Convinced I was scum, I hated myself. Then, and every time I lost my cool. And I lost my cool many times. I am still not proud of that. However, today, I don’t blame myself for it anymore. I took good care of GaSara. I know that now. But back then I knew nothing about myself. I may as well have been an abandoned shell on a beach. I was empty. All of my focus and energies were on GaSara. As she died, I was dying with her. The isolation was killing me. I needed help.
Hi Mary Ellen!
Thanks so much for reading my first stories on caregiverscompanion.org and leaving such a warm comment. Bless you for the time you gave to Caregiving and for understanding, with me, that the term “Caregiver in Recovery” is real and more than just a term.

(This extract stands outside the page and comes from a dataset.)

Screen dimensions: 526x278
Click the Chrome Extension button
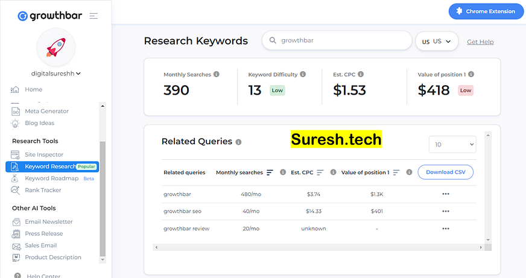pos(486,11)
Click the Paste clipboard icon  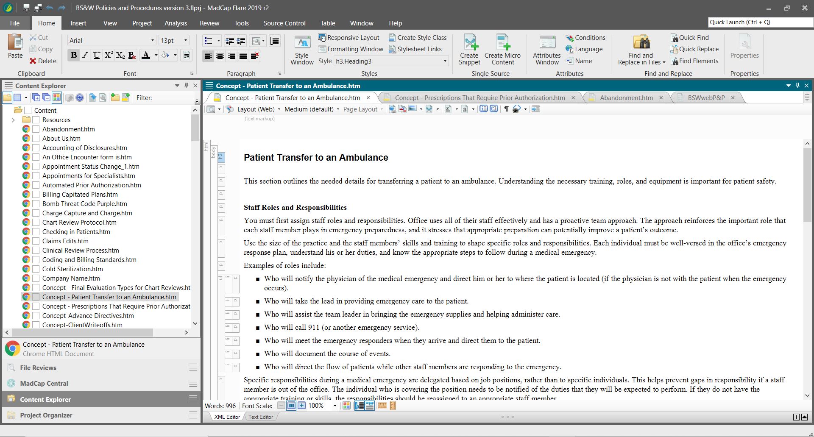pos(15,43)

Obviously, my site is new and VERY MUCH under construction. I have a lot of other stories to tell. I also plan to have scheduled online support group chats, through my Facebook page, a blog and ongoing forums in the future. My focus is on all Caregivers, but particularly dementia Caregivers in Recovery like us.
I hope you’ll check back in and join me in the progress and the healing!
Sincerely,
Sissy Bowen
Oh my god. This was me! My experience can’t compare to yours in degree of difficulty, but the pain was there. I was invisible, too. Six years later, still trying to get back to me. You’re right, I see that now–we’re not as alone as we think.